The present invention relates to a method for fabrication of a tailored gene chip for a genetic test and, more specifically, to a method for designing a tailored chip for accuracy improvement in a genetic test, that is, for determining which markers are included upon the fabrication of a tailored gene chip. The tailored gene chip according to the present invention can acquire more accurate data, compared to the use of commercialized gene chips, and thus is advantageous for a gene test.
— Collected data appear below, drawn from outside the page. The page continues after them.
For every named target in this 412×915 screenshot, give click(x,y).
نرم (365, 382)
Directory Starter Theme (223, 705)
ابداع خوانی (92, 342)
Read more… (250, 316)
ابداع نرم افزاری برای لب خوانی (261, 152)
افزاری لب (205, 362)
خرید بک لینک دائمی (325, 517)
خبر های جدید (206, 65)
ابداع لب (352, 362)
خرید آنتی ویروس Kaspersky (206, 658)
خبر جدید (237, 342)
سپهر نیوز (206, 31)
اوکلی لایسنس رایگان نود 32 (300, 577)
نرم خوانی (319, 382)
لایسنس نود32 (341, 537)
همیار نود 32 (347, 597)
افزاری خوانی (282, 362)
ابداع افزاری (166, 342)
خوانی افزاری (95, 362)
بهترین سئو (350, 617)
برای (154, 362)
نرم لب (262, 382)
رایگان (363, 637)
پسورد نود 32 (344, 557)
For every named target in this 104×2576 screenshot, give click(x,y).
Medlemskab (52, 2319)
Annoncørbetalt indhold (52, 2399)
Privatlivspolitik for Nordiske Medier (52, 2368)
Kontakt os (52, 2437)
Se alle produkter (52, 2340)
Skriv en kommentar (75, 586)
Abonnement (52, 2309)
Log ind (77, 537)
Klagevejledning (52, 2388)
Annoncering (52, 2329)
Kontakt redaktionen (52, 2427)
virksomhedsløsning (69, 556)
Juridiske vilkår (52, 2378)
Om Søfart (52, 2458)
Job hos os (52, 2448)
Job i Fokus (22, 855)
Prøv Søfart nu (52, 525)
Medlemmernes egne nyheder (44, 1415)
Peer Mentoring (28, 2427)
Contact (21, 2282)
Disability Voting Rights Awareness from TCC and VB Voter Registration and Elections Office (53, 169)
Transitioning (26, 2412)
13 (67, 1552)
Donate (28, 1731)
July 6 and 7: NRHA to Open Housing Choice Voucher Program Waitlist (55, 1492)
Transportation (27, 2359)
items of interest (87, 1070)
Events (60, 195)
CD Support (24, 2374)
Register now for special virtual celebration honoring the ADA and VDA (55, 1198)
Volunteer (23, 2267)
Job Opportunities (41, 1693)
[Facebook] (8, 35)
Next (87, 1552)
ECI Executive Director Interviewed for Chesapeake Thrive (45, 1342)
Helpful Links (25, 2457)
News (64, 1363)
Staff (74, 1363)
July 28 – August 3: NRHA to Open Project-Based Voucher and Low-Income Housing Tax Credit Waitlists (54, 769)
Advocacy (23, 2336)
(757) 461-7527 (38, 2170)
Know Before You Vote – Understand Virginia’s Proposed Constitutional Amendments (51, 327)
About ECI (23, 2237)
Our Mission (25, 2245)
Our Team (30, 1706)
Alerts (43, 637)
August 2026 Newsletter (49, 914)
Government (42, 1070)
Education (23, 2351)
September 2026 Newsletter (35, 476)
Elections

In addition, selection can be made of more accurate markers even from a lower number of markers since a marker selection method used for configuring the tailored gene chip is carried out in consideration of a target ethnic group.

Claims

exact text as granted — not AI-modified
1 . A tailored gene chip with improved accuracy of a genetic test, the chip comprising:
 a target marker; and   a nearby marker having a linkage disequilibrium relationship with the target marker.   
     
     
         2 . The gene chip of  claim 1 , wherein the target marker is included two or more times in the gene chip. 
     
     
         3 . The gene chip of  claim 1 , wherein the nearby marker satisfies one or more conditions selected from the group consisting of
 condition (a) in which a distance from the target marker is 1 b to 500 Kb;   condition (b) in which a frequency of alleles is 0.01 to 0.5 in a population to be analyzed;   condition (c) in which the number of alleles is two (Di-allele); and   condition (d) in which a calling rate is 50 to 99.99%.   
     
     
         4 . A method for selecting a nearby marker for improving accuracy of a genetic test, the method comprising a step of selecting a nearby marker having a linkage disequilibrium relationship with a target marker. 
     
     
         5 . The method of  claim 4 , wherein the nearby marker satisfies one or more conditions selected from the group consisting of
 condition (a) in which a distance from the target marker is 1 b to 500 Kb;   condition (b) in which a frequency of alleles is 0.01 to 0.5 in a population to be analyzed;   condition (c) in which the number of alleles is two (Di-allele); and   condition (d) in which a calling rate is 50 to 99.99%.   
     
     
         6 . (canceled) 
     
     
         7 . A method for analyzing a single nucleotide polymorphism imputation, the method comprising steps of:
 selecting a nearby marker having a linkage disequilibrium relationship with a target marker; and   performing the single nucleotide polymorphism imputation using the target marker and the nearby marker.   
     
     
         8 . The method of  claim 7 , wherein the single nucleotide polymorphism imputation is to analyze the target marker two or more times. 
     
     
         9 . The method of  claim 7 , wherein the nearby marker satisfies one or more conditions selected from the group consisting of
 condition (a) in which a distance from the target marker is 1 b to 500 Kb;   condition (b) in which a frequency of alleles is 0.01 to 0.5 in a population to be analyzed;   condition (c) in which the number of alleles is two (Di-allele); and   condition (d) in which a calling rate is 50 to 99.99%.   
     
     
         10 . (canceled)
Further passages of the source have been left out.